Depende do seu perfil:
Para usuários casuais: OneDrive é a escolha óbvia. Se você já usa outros serviços Microsoft, a integração será perfeita. O recurso de digitalização funciona bem para documentos básicos — nada revolucionário, mas cumpre o papel.
Para usuários Android: Google Lens está integrado ao sistema e oferece funcionalidades similares ao Microsoft Lens: leitura de QR codes, tradução em tempo real, e digitalização de documentos. Você provavelmente já o tem instalado.
Para uso profissional: Adobe Scan oferece recursos mais avançados de edição e organização. Se você digitaliza muitos documentos no trabalho e precisa de qualidade consistente, vale a pena explorar.
Para usuários iPhone: O app Notas da Apple tem um scanner integrado surpreendentemente bom. Está sempre disponível no sistema, não ocupa espaço extra, e a qualidade é superior ao que muita gente imagina.
O padrão das descontinuações Microsoft
O fim do Microsoft Lens não é um caso isolado. A empresa tem feito uma “limpeza” em seu portfólio nos últimos anos:
- Skype for Business: Substituído pelo Microsoft Teams (que, convenhamos, faz muito mais sentido no contexto corporativo atual)
- Dev Home: Recurso removido do Windows 11
- Authenticator: Perdeu a função de armazenamento de senhas
Essa estratégia faz sentido do ponto de vista empresarial: menos aplicativos para manter, recursos concentrados nos produtos principais, experiência mais coesa para o usuário. É curioso notar que a Microsoft está fazendo o que muitas empresas de tecnologia evitam — matar produtos que ainda funcionam, mas não se encaixam mais na visão de longo prazo.
🔄 Migre gradualmente: Não espere até março. Comece a usar a alternativa escolhida ainda esta semana — dá tempo de se acostumar sem pressão.

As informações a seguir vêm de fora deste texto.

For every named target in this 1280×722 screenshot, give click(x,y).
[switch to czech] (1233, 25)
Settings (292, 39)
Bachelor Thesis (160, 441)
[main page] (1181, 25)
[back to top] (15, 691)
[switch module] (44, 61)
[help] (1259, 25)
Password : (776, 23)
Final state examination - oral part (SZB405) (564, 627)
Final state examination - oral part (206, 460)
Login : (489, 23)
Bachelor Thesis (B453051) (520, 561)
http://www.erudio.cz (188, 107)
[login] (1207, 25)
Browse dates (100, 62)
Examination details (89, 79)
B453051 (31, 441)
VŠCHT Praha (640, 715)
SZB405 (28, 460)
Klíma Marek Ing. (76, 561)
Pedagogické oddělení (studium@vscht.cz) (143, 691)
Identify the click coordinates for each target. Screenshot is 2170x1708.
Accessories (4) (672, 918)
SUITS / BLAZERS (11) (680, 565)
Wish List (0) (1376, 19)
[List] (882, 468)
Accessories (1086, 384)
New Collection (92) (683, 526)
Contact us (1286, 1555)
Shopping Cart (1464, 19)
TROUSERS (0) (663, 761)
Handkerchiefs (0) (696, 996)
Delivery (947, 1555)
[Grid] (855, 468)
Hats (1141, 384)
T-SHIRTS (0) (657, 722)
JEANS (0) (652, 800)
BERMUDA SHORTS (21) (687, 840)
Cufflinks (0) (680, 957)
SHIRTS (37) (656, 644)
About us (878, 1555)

📂 Faça backup: Exporte todos os documentos importantes para pelo menos dois locais diferentes. Um na nuvem, outro no computador.
🧪 Teste funcionalidades: Cada app tem suas particularidades. Descubra qual funciona melhor para seu tipo de documento antes de depender dele.
⚙️ Configure sincronização: Se escolher o OneDrive, ative a sincronização automática. Você não quer perder nada por esquecimento.
O que esperar do futuro
A tendência é clara: funcionalidades de digitalização estão se tornando recursos nativos dos sistemas operacionais e aplicativos principais. O Google já fez isso com o Google Lens, a Apple integrou scanner no app Notas, e a Microsoft está consolidando tudo no OneDrive.
Para o usuário final, isso pode ser positivo — menos aplicativos instalados, funcionalidades mais integradas, experiência mais fluida. O desafio é se adaptar às mudanças e encontrar a ferramenta que melhor se encaixa no seu fluxo de trabalho.
O Microsoft Lens teve uma boa jornada de 11 anos. Começou como “Office Lens” em 2015, ajudou milhões de pessoas a digitalizar documentos, e agora chega ao fim de uma forma relativamente organizada. Com o cronograma bem definido e alternativas disponíveis, a transição pode ser tranquila — desde que você não deixe para a última hora.
O que nos leva a crer que, no fim das contas, a maior lição aqui é: em tecnologia, nada é permanente. Adapte-se ou fique pra trás.